Quite the opposite in fact.
It's exactly what a society has in common which is the very thing that creates a cohesive society and binds it together.
It's precisely the fact everyone has the same ideas, religion and shares the same culture why a society works in the first place.
And strength is found in unity of purpose.
There is one obvious contradiction created by the people who (largely the liberal elite, for their own vested interests it has to be said), extol the virtues of 'diversity' which alludes to this very point.
These liberal P.C. zealots claim it's a good thing to have different points of view, cultures, ideas and beliefs; that somehow it all enriches a society.
Yet when it comes to a proportional representation voting system, whereby it's precisely all those very different ideas and much vaunted 'diversity' that would be represented in Parliament, they claim that there would be too much difference of opinion, too much disagreement causing continual arguments and that nothing would ever get done.

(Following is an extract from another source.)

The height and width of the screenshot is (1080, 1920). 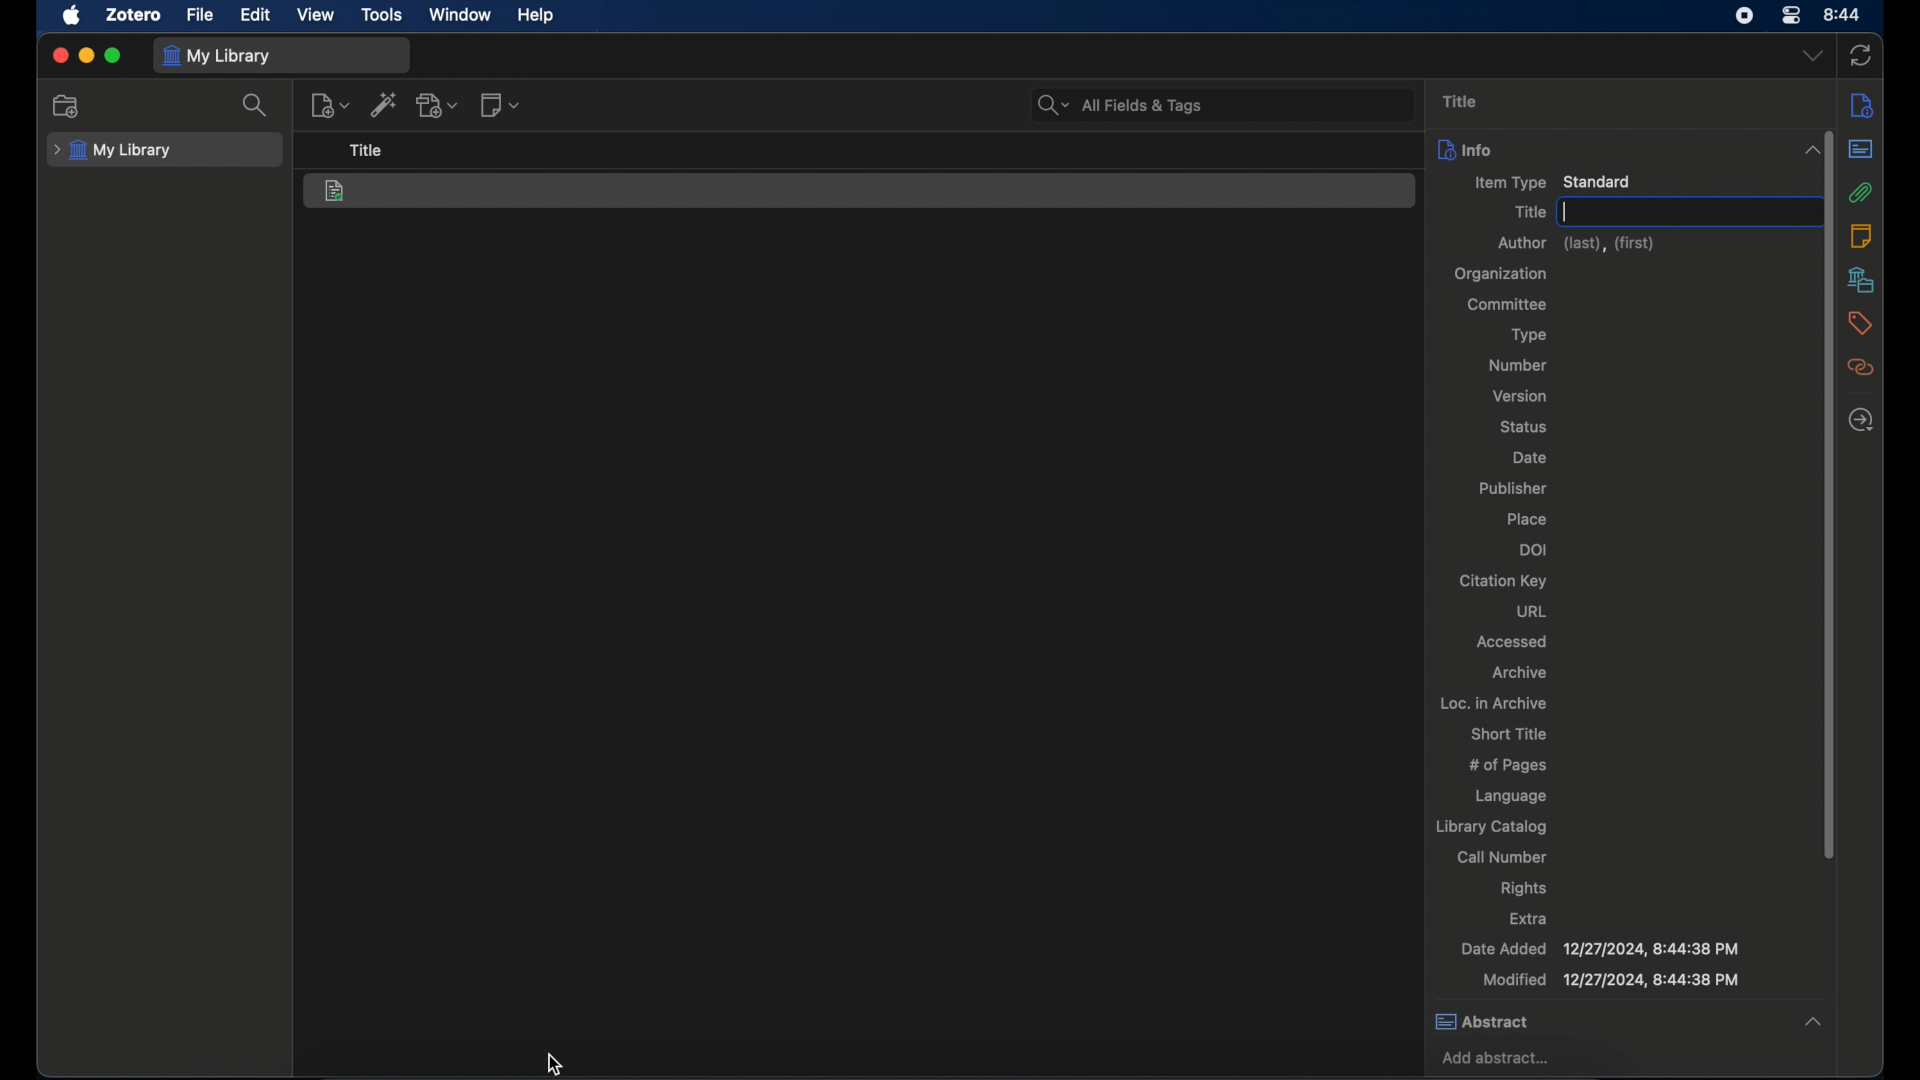 What do you see at coordinates (1499, 1059) in the screenshot?
I see `add abstract` at bounding box center [1499, 1059].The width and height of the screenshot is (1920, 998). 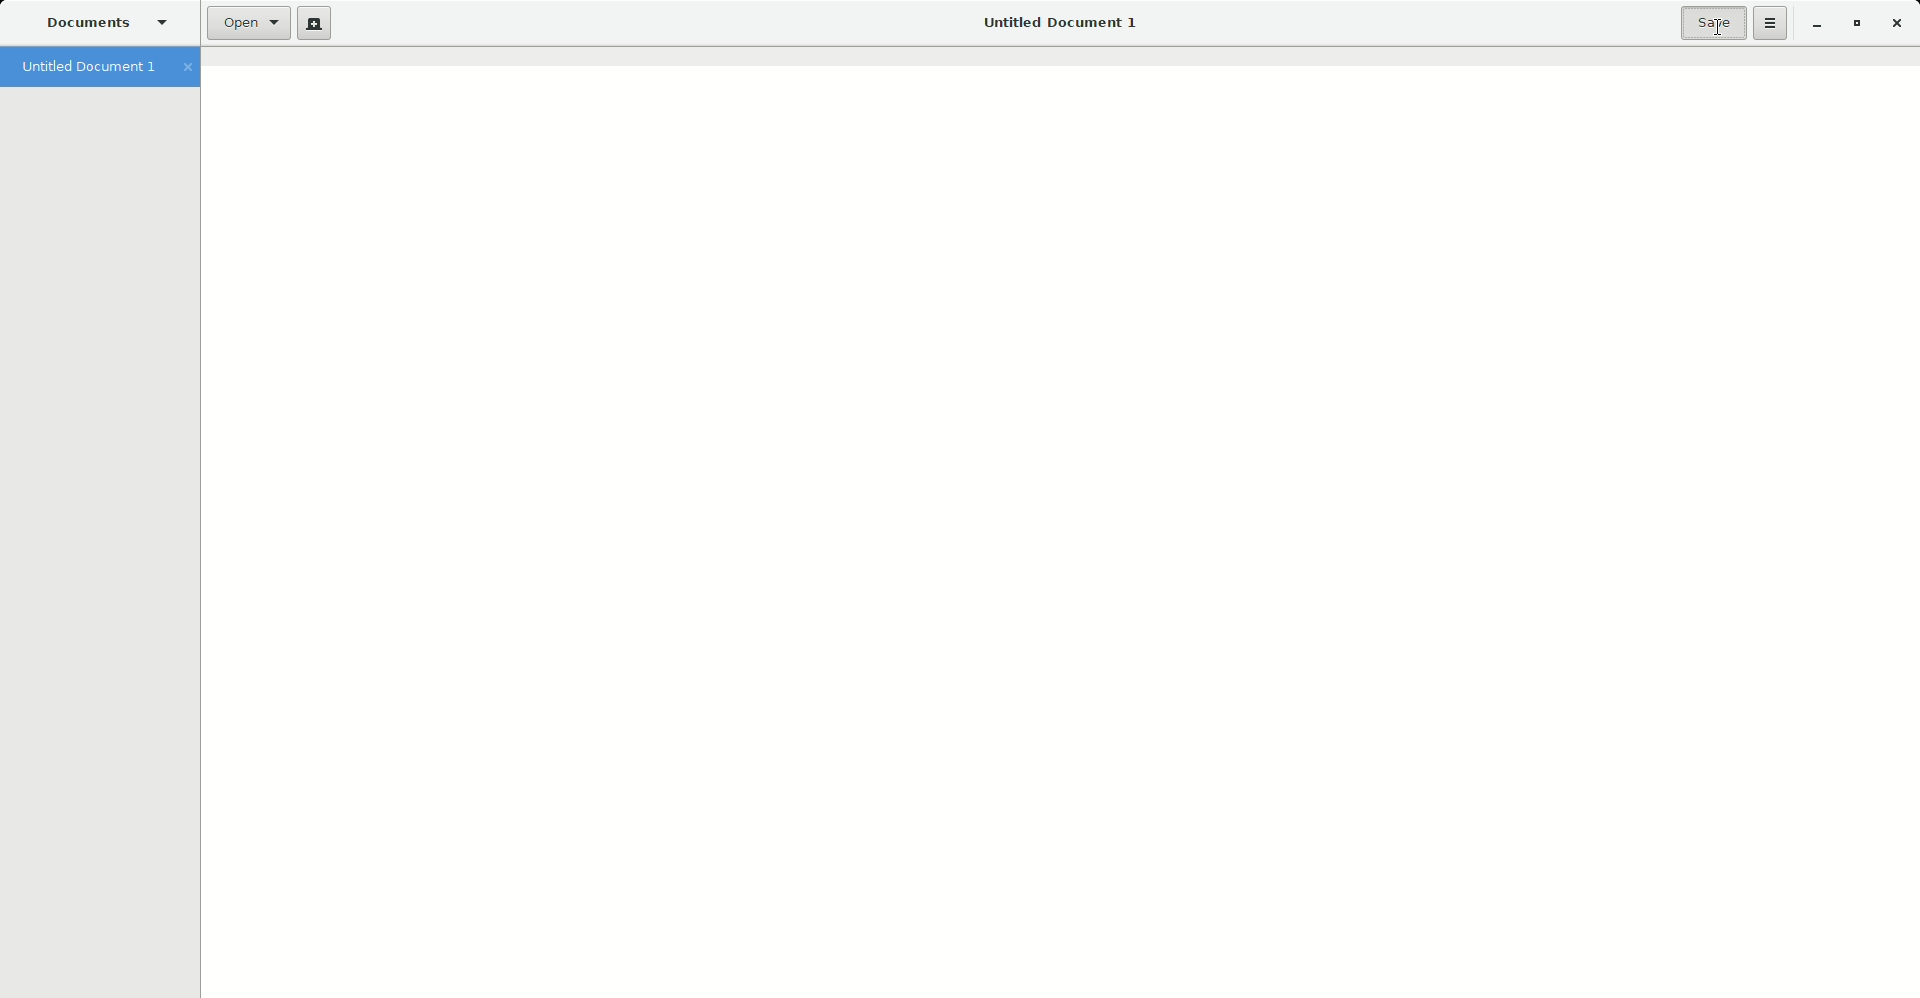 What do you see at coordinates (242, 23) in the screenshot?
I see `Open` at bounding box center [242, 23].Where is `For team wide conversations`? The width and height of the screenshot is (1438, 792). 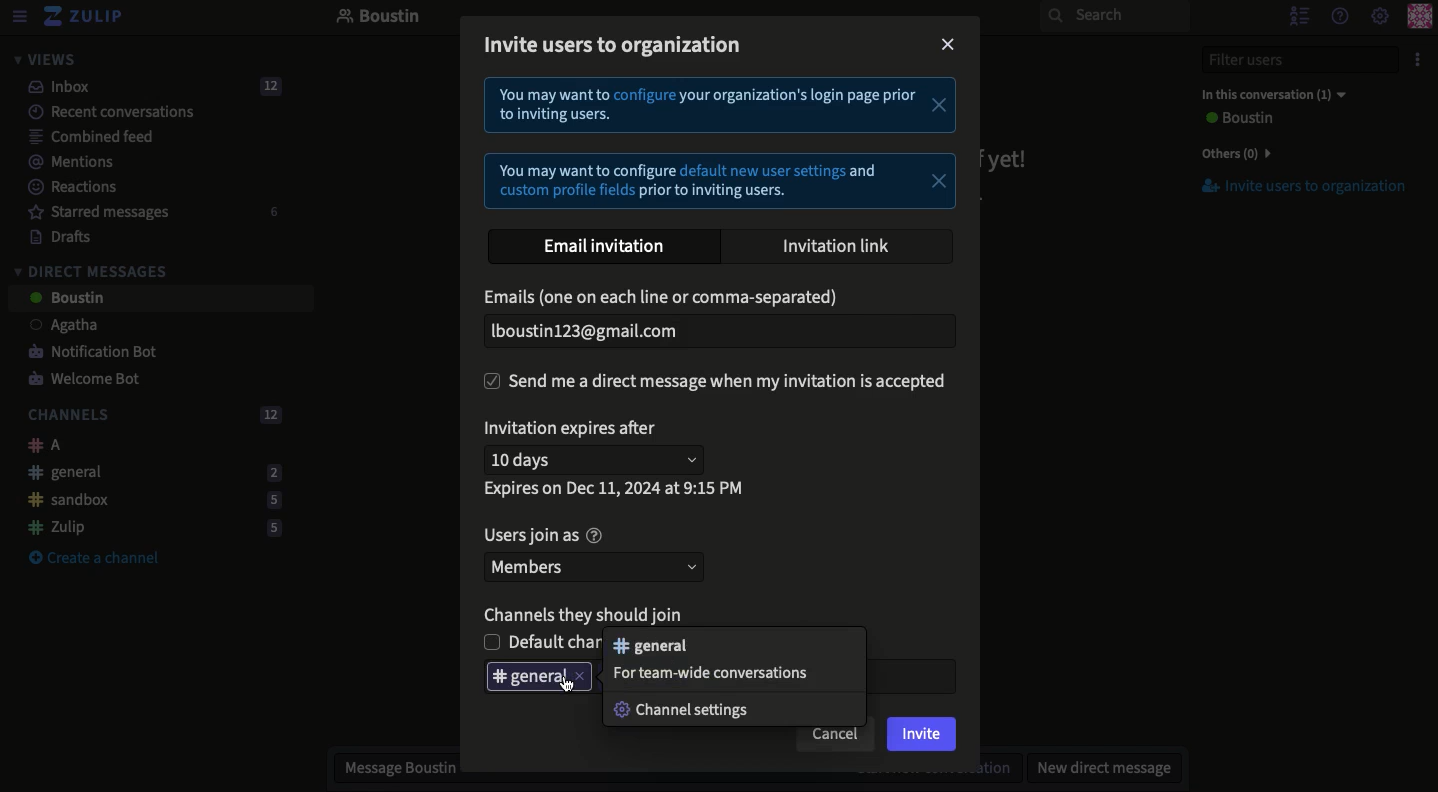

Or to put it in a slightly more succinct way, a colony of ants doesn't work in a cohesive, constructive and unified way because of 'diversity', does it now.
The question is, if ‘diversity’ is so good (allegedly) for society, why is it that for some innate reason it wouldn't be good at a governmental level of representation; after all, government is drawn from society and therefore only a microcosm of society itself.
You can't have it both ways.
Perversely, one of the down sides to all this imported ‘diversity’ has is the oppression of free speech.
Ironically enough, purportedly in the interests of 'community cohesion'.